Until the outbreak of the financial crisis in 2007, economists believed in an iron law: the volume growth of long term world trade would climb about twice as fast as global real gross domestic product. (Deutsche Bundesbank, January 2015). The so called elasticity of world trade to global growth was therefore about two. But since then, the rise of international trade has slowed noticeably, prompting economists around the world to speculate about the reasons. What’s most interesting isn’t the complex methodological and statistical questions about calculating real global gdp, or adjusting for purchasing power differences, but much more the possible cyclical or structural causes behind the slowdown.
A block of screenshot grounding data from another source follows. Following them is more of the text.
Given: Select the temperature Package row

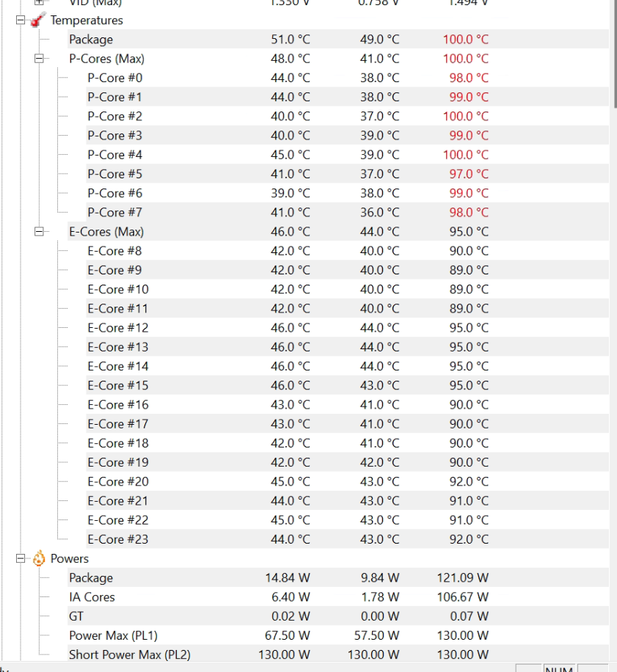Looking at the screenshot, I should coord(91,40).
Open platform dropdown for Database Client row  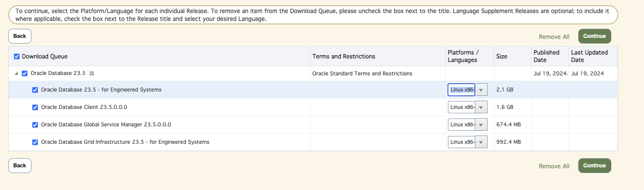coord(481,107)
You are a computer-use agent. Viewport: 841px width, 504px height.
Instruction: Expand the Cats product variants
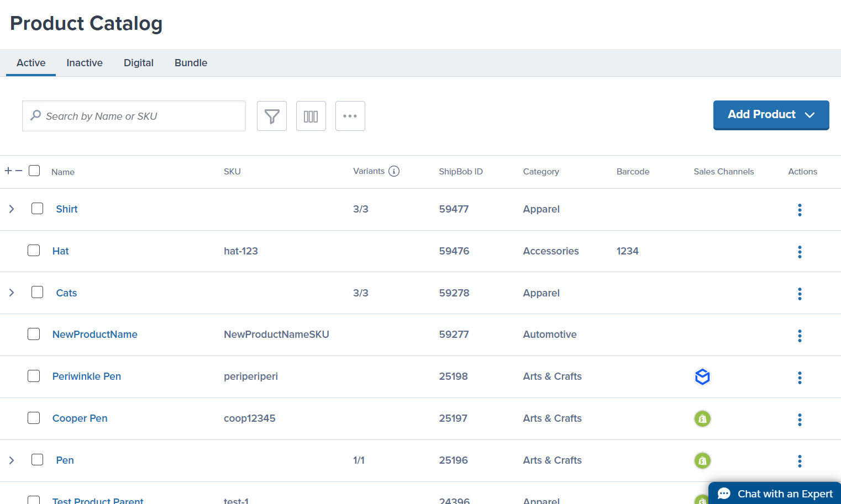pyautogui.click(x=12, y=293)
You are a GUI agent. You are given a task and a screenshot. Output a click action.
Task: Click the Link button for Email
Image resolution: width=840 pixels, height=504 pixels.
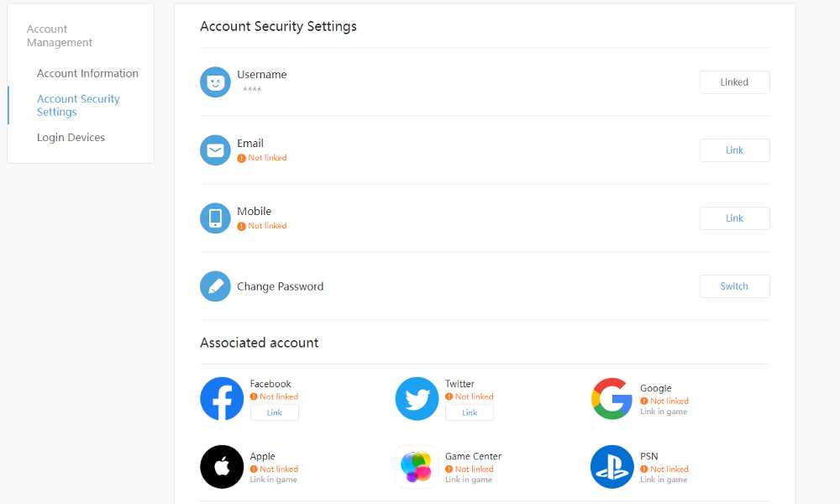[734, 150]
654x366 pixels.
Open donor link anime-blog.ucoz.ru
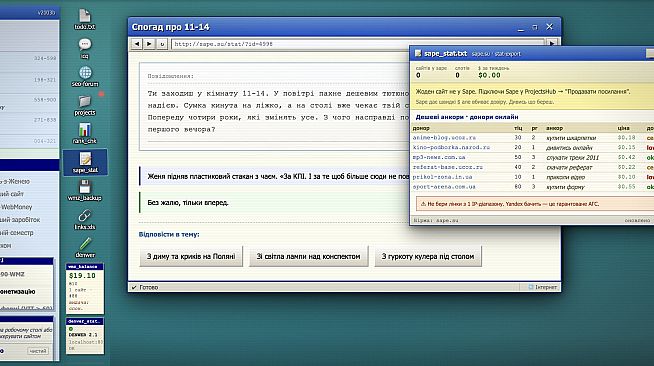pos(444,138)
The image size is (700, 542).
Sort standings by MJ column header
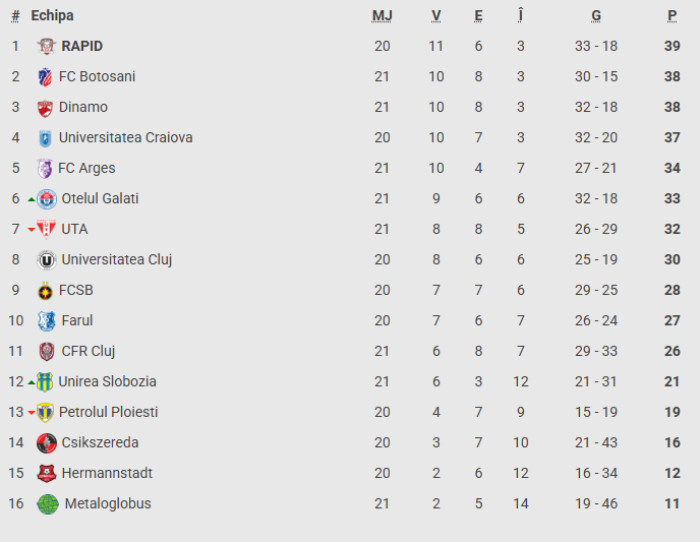coord(382,16)
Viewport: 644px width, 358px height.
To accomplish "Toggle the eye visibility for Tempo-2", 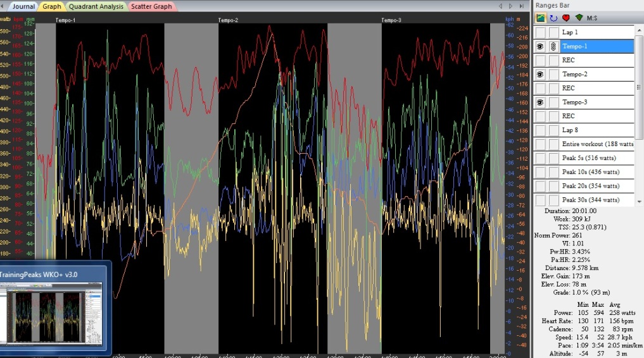I will [540, 74].
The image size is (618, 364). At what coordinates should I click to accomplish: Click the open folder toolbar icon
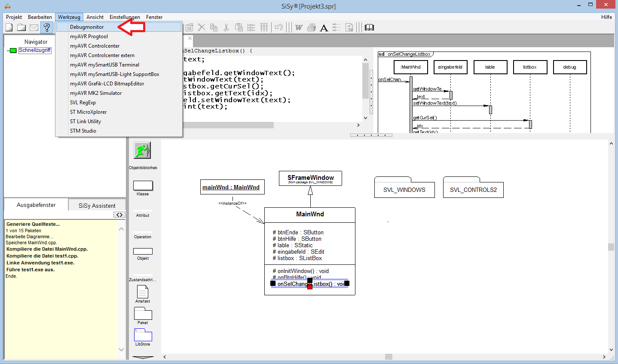[21, 27]
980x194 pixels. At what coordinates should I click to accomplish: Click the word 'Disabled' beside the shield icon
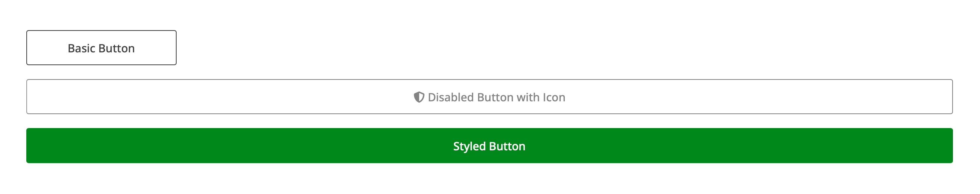point(451,97)
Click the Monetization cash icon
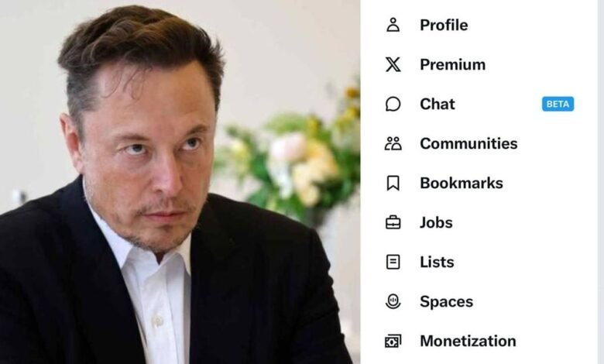Screen dimensions: 604x364 coord(393,342)
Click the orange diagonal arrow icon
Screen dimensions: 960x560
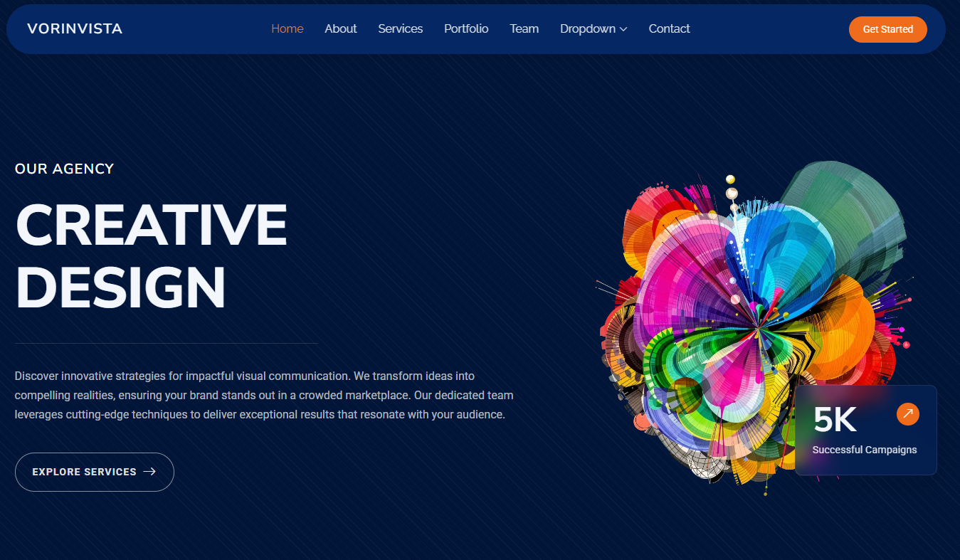point(907,414)
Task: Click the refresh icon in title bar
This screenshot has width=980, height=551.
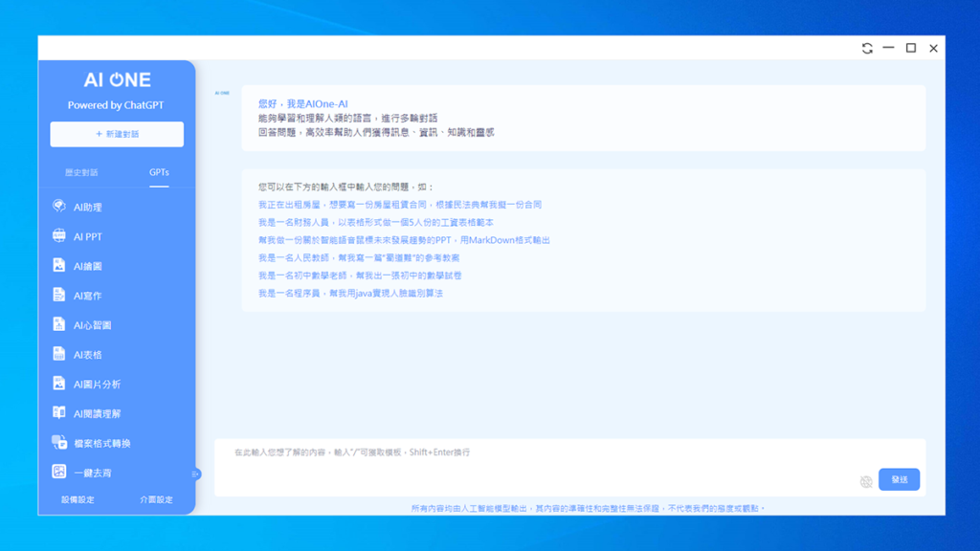Action: click(x=867, y=49)
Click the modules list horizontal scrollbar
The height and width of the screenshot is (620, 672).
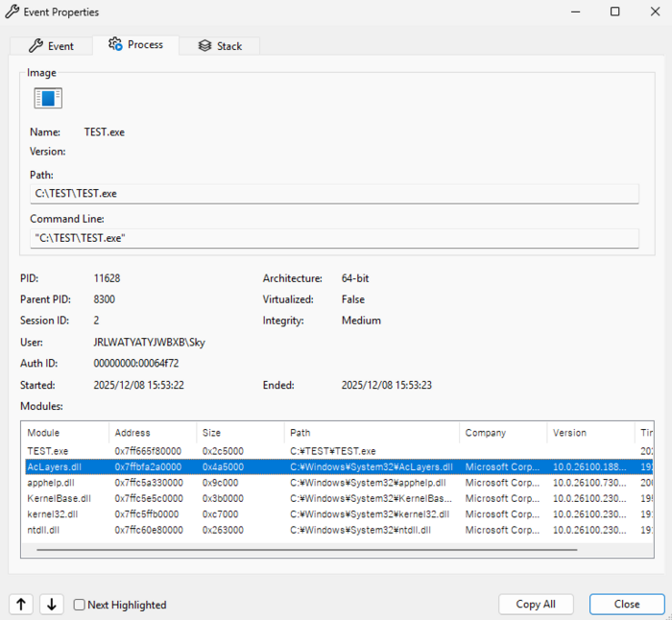click(x=305, y=550)
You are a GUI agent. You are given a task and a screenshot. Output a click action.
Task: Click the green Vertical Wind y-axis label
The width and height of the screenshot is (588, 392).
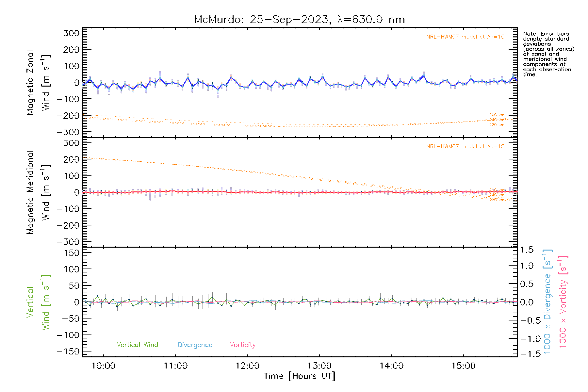[38, 302]
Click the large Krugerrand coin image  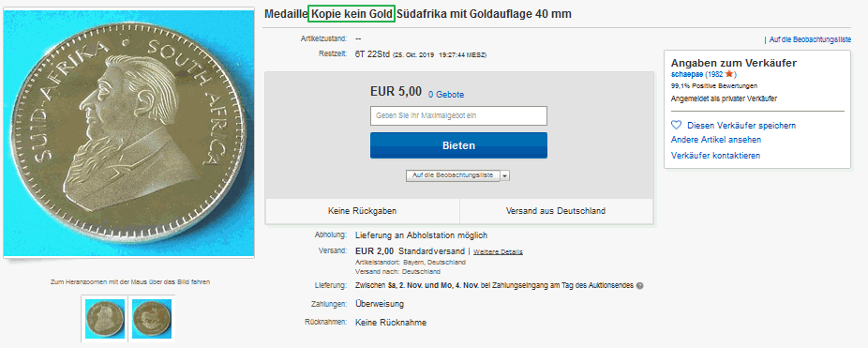point(129,133)
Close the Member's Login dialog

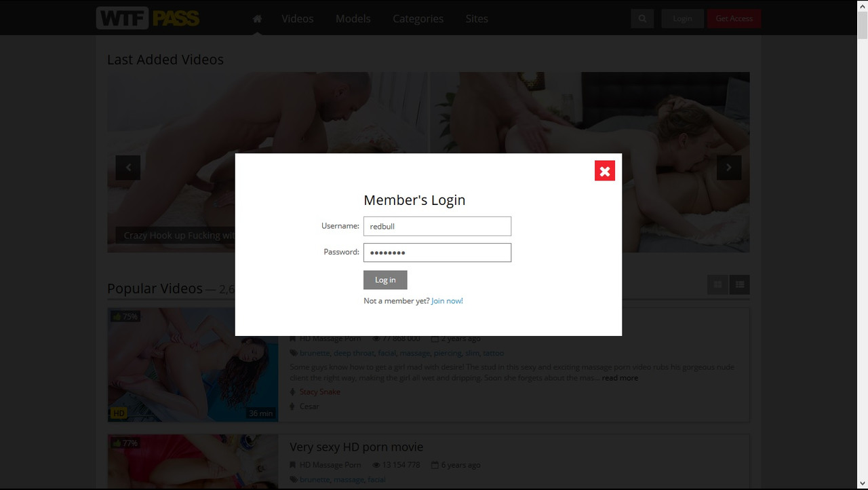pos(605,171)
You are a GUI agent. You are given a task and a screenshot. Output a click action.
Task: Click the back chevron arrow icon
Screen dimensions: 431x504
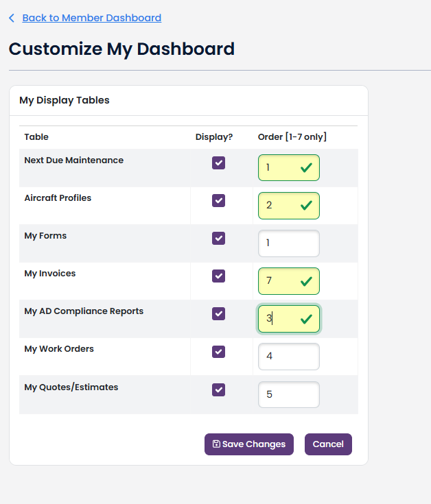click(x=12, y=19)
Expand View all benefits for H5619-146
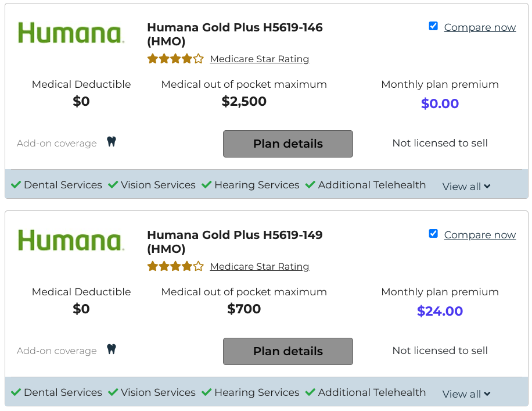The image size is (532, 411). pyautogui.click(x=466, y=187)
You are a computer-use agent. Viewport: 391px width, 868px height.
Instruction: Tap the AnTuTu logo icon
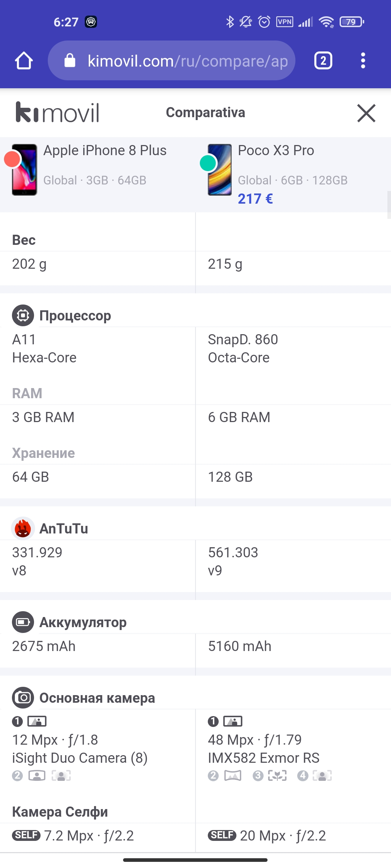(x=23, y=528)
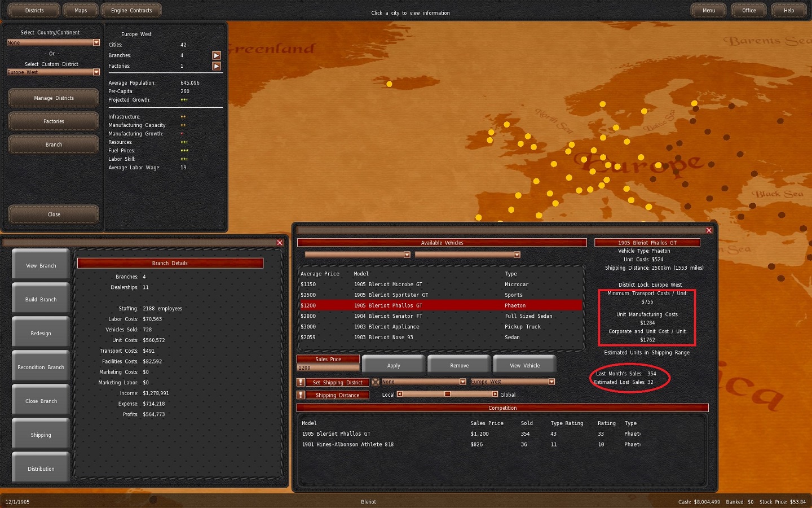
Task: Click the exclamation icon beside Shipping Distance
Action: coord(301,395)
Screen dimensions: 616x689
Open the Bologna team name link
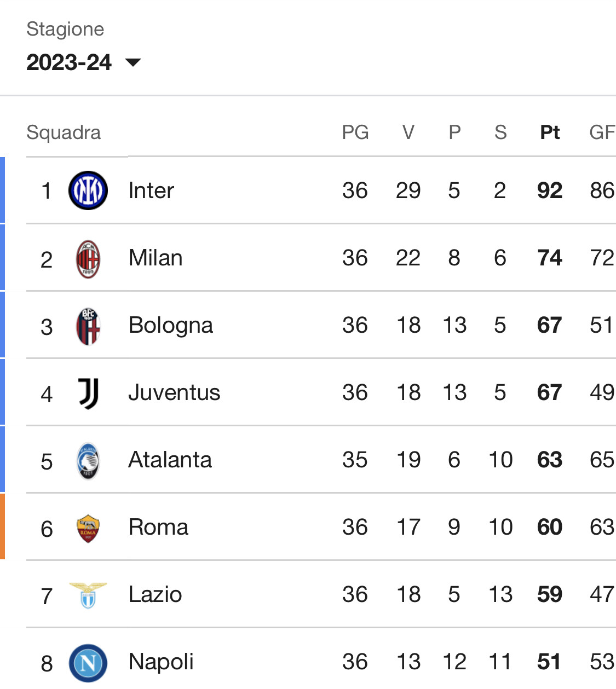pyautogui.click(x=170, y=326)
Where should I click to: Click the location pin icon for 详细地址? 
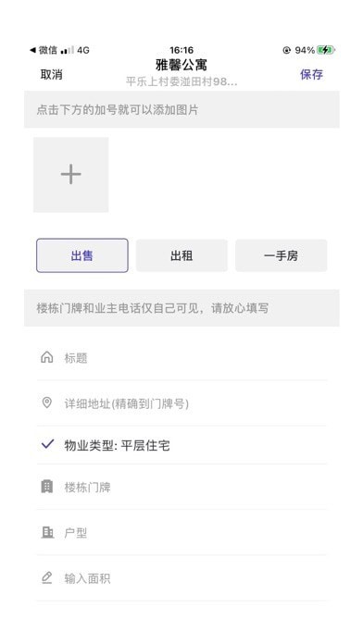tap(47, 403)
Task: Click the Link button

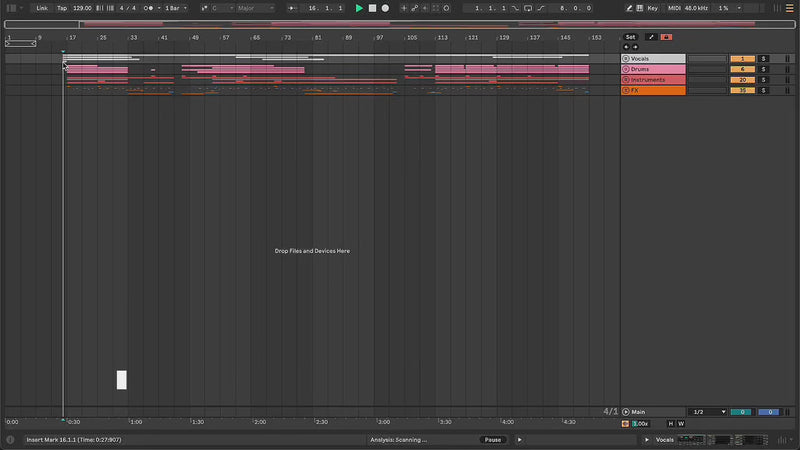Action: click(42, 8)
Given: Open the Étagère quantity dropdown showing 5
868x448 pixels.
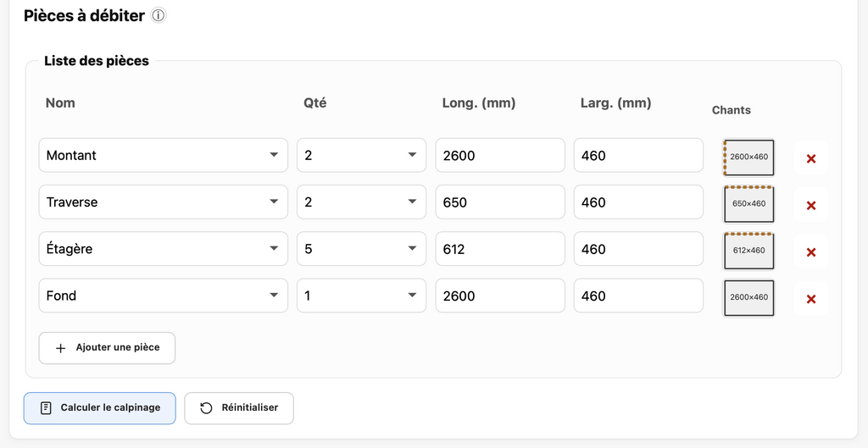Looking at the screenshot, I should (361, 249).
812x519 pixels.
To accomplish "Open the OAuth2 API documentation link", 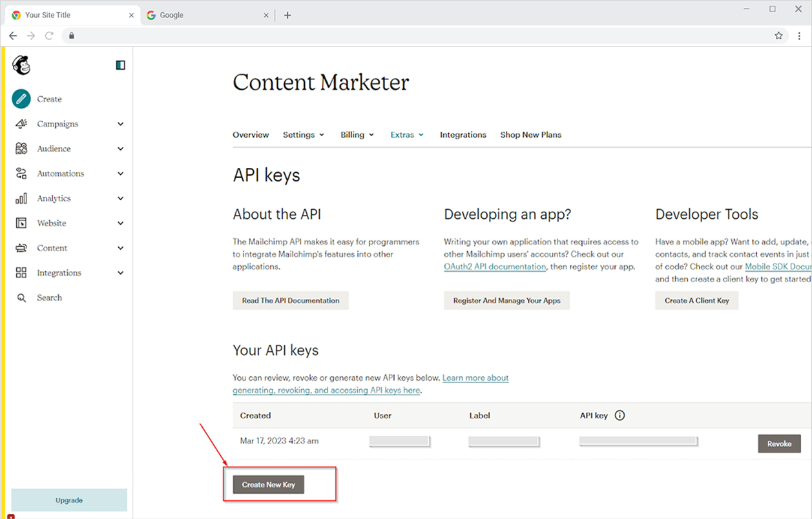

Moderate short and medium term perspectives
Among cyclical factors is the disparate economic growth of individual countries and regions. Most striking of late has been the apparent tilt in growth towards industrialised countries – notably the US, Britain and to some extent the eurozone. Japan’s demographic challenges and high government debt make it a special case. By contrast, in the developing world – China and the raw materials exporting countries in particular – the slowdown has been prolonged.
What’s unclear is whether, considering high indebtedness and limited competitiveness – we are seeing a lasting decline in growth, or just a shorter term phenomenon. The economic challenges of recent refugee flows – distributed very unevenly by country and region – also play a part. And the immediate outlook will be affected by industrial countries’ differing monetary policies too.
On top of all that, it remains to be seen to what extent moving away from the ultra low interest rates of recent years may dampen growth. Normalising interest rates would also affect the ability of countries, companies and private citizens to service their debts. Monetary policy impacts exchange rates and global financial stability too. Based on all that, the signs are that world trade is likely to grow only moderately in the immediate and medium term future.
Long term uncertainty too
Among structural uncertainties is the possible rise in protectionism, the slower expansion of global value added production chains, and the rising trade in services. According to the 18th Global Trade Alert report of November 2015, countries have so far this year sought refuge in 539 measures hampering trade – twice as many as in 2009. At that time, the heads of state and government of the G20 leading industrial and developing nations praised free trade and committed themselves to protecting it. Similarly ominous for further liberalisation is the sluggish pace of the WTO’s long running Doha trade round.
Global value added production chains really came into their own in the 1990s, as developing countries became more integrated into world trade and exchanges of primary and intermediate products intensified. That has made international trade today more sensitive to demand shocks. Some normalisation may now be taking place after the hectic initial phase: both the IMF and the ECB reckon global production networks will develop more slowly in future.
By contrast with trade in goods, exchanges in services are much less integrated internationally. Although they account for about 70% of global output, they have only a one quarter share of world trade. Even in a region as economically developed as the eurozone, the share of cross border services has barely risen. (Deutsche Bundesbank, 2015).
All these developments and indicators give strong grounds to question the former dependable premise that world trade would continue growing steadily. Its elasticity in relation to production will become less stable (Sachverständigenrat, 2015). And should the concept of a more general “secular stagnation” be true, as some prominent US economists foresee, world trade would really find itself at a turning point.
Consequences for Switzerland
What does this all mean for Switzerland? The country needs to adjust much more quickly to a constantly changing, ever more complex and uncertain world than people currently believe. That will require a mix of policies geared to creating and ensuring a first class business location, allowing at least domestic stability.